Content starts

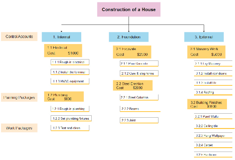Select the 1. Internal control account box

[x=61, y=37]

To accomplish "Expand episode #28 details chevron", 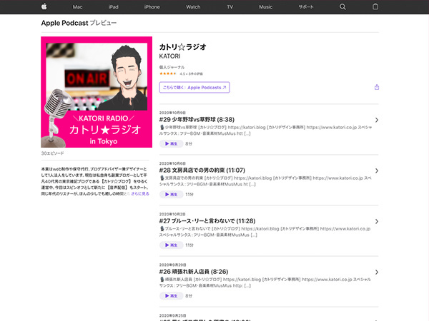I will tap(376, 171).
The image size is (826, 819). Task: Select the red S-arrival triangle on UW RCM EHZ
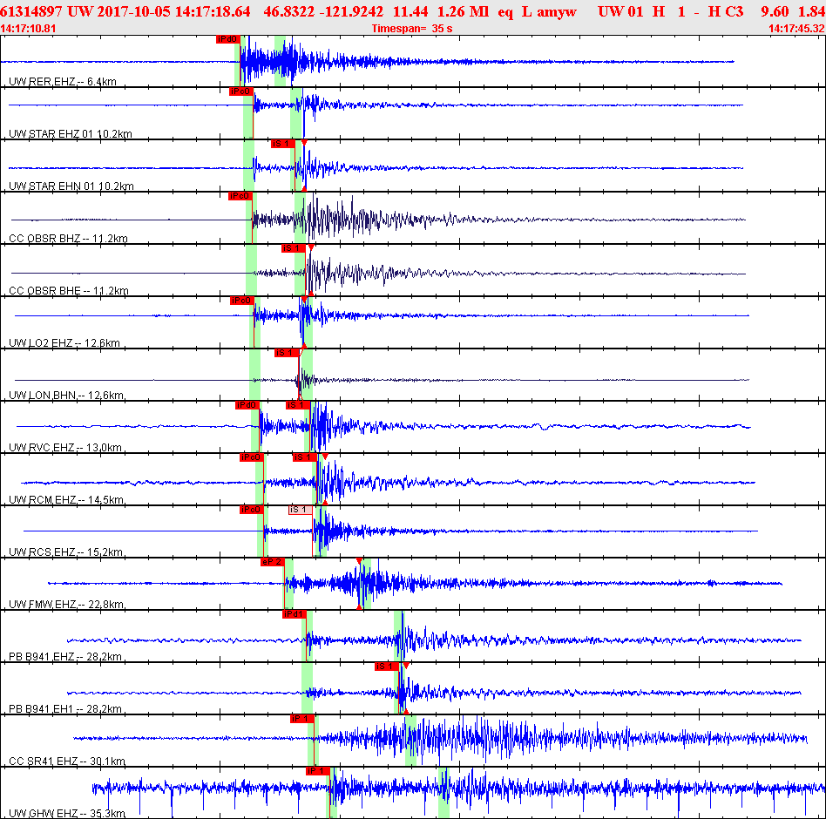(323, 457)
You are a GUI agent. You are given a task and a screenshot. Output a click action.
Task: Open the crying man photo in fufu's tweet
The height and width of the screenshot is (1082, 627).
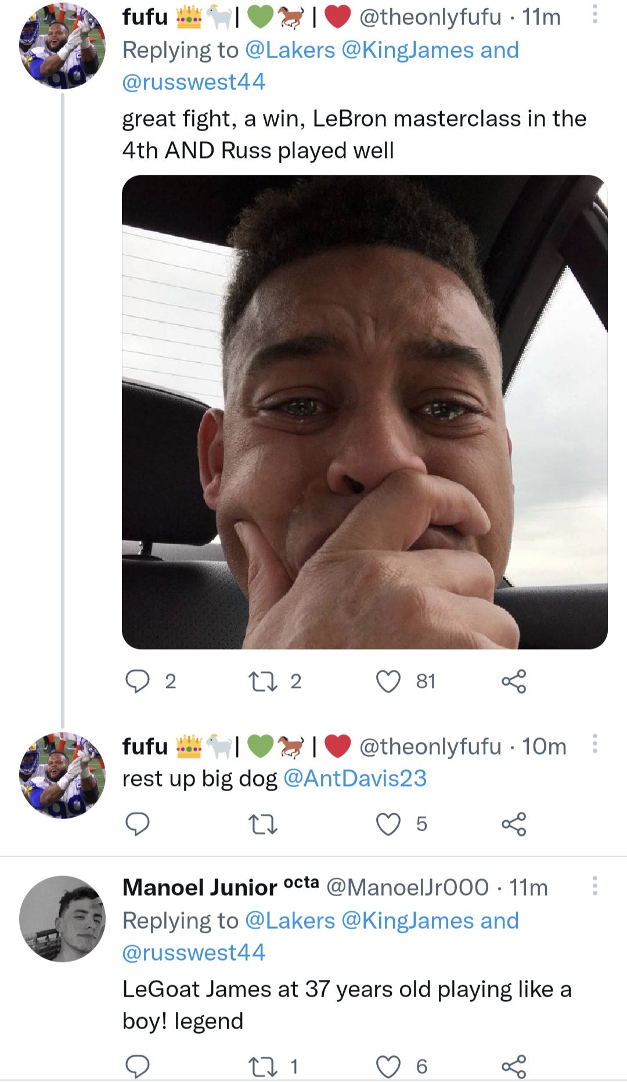tap(365, 412)
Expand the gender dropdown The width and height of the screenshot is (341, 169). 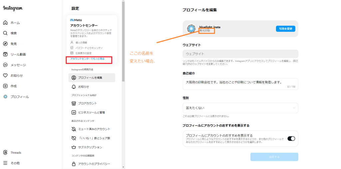[240, 108]
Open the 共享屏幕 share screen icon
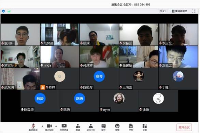The width and height of the screenshot is (200, 133). [x=64, y=127]
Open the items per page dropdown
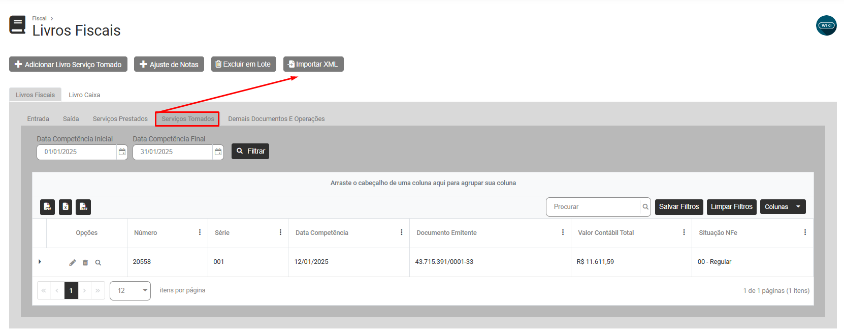The image size is (844, 330). point(130,291)
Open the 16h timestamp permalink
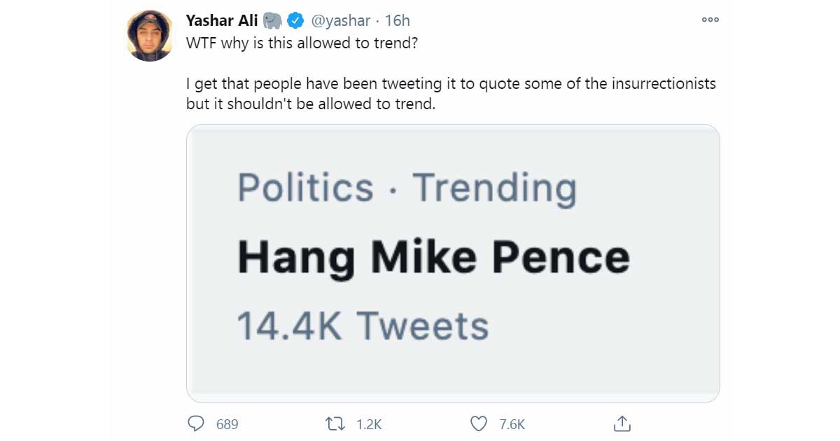Image resolution: width=840 pixels, height=441 pixels. click(398, 20)
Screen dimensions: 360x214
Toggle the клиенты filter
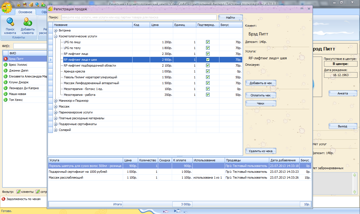(x=19, y=192)
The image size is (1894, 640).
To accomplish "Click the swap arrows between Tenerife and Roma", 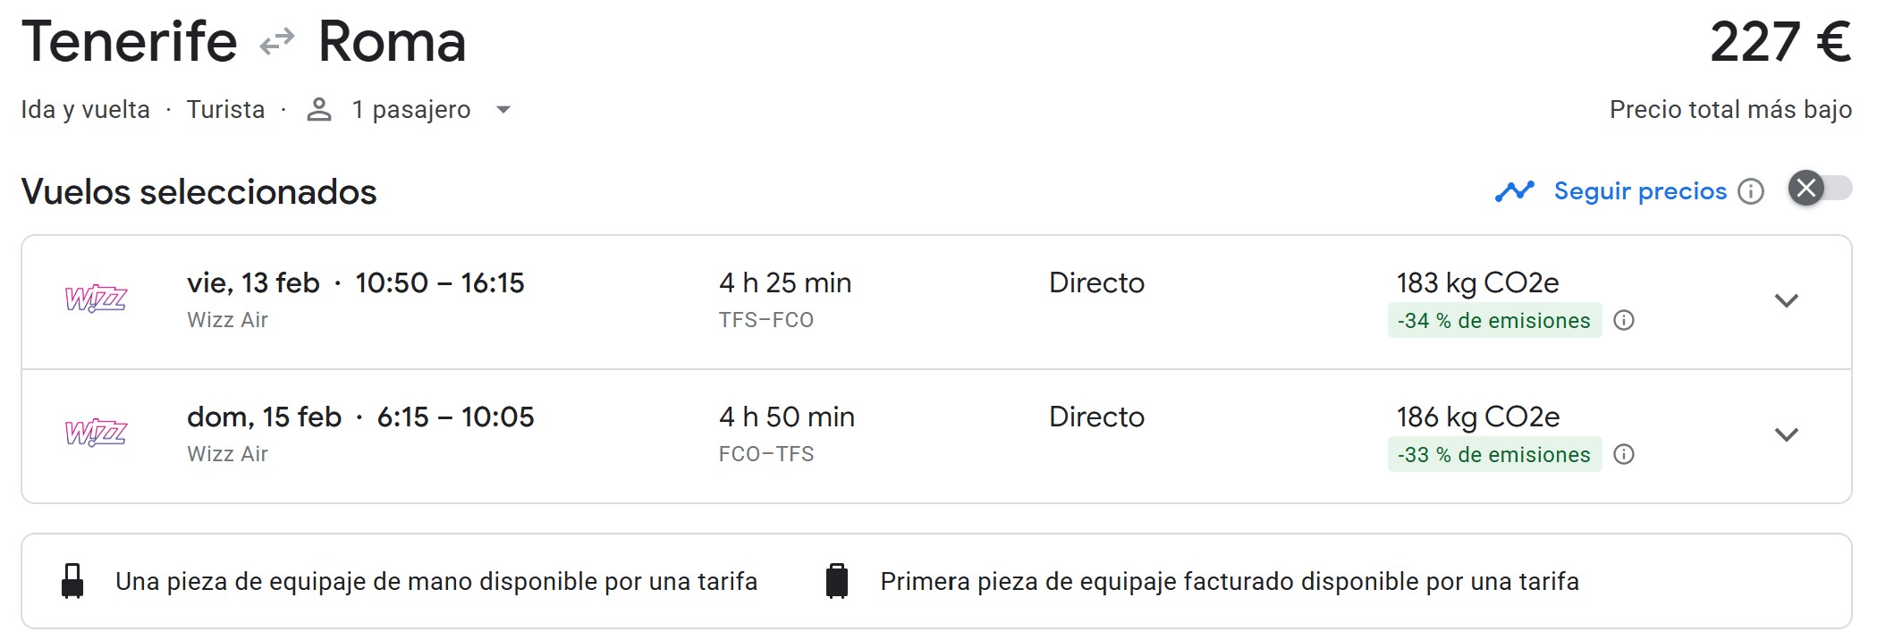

Content ends

▸ REQUIREMENT
Repeat the line that contains "The image size is (1894, 640)." and each line after it, through the last line of the listing, exactly and alone; pictures stay out of the repeat.

▸ EXPECTED ANSWER
The image size is (1894, 640).
To accomplish "Click the swap arrows between Tenerife and Roma", 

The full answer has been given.